Altra questione su cui i garantisti all’amatriciana si sono pronunciati in questi giorni: il lavoro di Domenico Miceli detto Mimmo, anche lui condannato per i suoi rapporti con la mafia. Il chirurgo Miceli, che teneva i rapporti tra Cuffaro e il sistema politico che a Cuffaro faceva capo, e il capomafia di Brancaccio Giuseppe Guttadauro (anche lui medico: che fa chiediamo anche per lui che la sospensione non via sia?).
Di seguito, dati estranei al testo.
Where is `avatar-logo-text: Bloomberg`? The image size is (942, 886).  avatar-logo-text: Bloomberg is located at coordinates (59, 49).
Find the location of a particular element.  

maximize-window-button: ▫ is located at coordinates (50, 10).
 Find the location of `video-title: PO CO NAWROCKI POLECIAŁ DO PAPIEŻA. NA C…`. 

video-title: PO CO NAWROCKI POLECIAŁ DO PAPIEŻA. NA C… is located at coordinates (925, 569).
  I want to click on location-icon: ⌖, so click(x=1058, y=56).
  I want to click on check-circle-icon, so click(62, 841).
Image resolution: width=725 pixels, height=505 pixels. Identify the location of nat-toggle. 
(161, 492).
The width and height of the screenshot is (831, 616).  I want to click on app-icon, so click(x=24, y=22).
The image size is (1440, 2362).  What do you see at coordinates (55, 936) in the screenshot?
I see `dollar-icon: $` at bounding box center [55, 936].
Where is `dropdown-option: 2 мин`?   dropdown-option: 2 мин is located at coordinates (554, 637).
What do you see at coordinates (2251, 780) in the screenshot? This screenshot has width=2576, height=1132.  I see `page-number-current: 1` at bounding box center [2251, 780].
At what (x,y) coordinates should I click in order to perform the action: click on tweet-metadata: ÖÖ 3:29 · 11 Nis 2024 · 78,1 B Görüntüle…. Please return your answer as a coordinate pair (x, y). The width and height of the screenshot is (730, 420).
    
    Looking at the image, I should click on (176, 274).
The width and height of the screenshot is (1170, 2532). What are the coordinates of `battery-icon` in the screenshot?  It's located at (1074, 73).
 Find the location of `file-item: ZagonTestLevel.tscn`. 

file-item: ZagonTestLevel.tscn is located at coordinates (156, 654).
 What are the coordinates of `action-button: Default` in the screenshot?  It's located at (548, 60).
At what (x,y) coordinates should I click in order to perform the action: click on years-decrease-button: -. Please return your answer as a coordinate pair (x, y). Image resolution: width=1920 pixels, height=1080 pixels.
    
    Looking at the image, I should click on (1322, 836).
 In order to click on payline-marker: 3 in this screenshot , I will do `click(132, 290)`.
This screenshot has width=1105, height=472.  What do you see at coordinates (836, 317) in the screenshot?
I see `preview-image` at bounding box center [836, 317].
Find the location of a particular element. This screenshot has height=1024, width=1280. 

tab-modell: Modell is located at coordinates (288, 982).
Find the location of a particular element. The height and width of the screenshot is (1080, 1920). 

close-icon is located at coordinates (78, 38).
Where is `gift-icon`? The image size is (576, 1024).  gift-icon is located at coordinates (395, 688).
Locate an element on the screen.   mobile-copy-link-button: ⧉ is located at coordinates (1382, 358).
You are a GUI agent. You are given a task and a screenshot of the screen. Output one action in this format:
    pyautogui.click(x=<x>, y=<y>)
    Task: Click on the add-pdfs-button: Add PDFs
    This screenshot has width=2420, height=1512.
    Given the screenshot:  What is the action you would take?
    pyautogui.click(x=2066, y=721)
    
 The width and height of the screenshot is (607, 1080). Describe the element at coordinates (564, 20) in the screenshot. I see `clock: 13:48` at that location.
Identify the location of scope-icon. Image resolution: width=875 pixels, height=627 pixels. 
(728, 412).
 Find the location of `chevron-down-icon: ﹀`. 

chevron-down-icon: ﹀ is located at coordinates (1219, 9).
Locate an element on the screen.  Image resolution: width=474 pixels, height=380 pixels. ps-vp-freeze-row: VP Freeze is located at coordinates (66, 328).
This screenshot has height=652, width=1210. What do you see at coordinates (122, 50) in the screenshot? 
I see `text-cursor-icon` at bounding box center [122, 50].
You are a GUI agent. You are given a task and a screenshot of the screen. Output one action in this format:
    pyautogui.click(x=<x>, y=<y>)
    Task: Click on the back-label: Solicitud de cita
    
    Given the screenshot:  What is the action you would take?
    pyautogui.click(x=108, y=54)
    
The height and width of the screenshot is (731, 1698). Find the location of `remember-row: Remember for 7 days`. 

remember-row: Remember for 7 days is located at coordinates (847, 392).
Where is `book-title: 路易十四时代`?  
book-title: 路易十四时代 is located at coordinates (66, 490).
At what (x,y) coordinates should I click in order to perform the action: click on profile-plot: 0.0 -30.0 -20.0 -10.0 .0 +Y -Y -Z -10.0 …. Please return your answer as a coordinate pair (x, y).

Ora Miceli si è dimesso dal Policlinico di Palermo dove ha continuato tranquillamebnte a operare nonostante fosse imputato per mafia a Palermo ed è stato ssunto da un priovato, la Clinica Villa Serena di Palermo. Passi per l’atteggiamento farisaico di chi dice di non poter entrare nelle scelte private dell’azienda ma non sembra molto fondato che possa continuare a fare il medico. Tuttavia sembra legittimo chiedersi: perché costoro che oggi si stracciano le vesti per Cuffaro hanno taciouto per esempio per Salvatore Aragona, altro medico coinvolto nelle stesse inchieste di mafia che pur non avendo lo status di collaboratore di giustizia ha scelto di collaborare e ha raccontato ciò che sapeva? Perché costoro non hanno sostenuto pubblicamente che anche Aragona, che qualche deputato regionale voleva far tacere, ha diritto a reinserirsi nella società, ha diritto a un lavoro, ha diritto a svolgere la sua professione? Qui nn si vuole perseguitare Cuffaro, chiedendo per lui severità oltre misura: sta scontando la pena, si è difeso nel processo, si è affidato alla fede cattolica che tanto lo ha sostenuto e lo sostiene. Ma non è giusto oltrepassare il senso di giustizia che deve guidare la società: Cuffaro è colpevole e la sua sospensione dall’Ordine dei mmedici dimostra che la legge è ancora uguale per tutti e che chiunque collabori a vario titolo con la mafia sa di dover rionunciare poi a qualcosa. Perché avere rapporti con la mafia non conviene.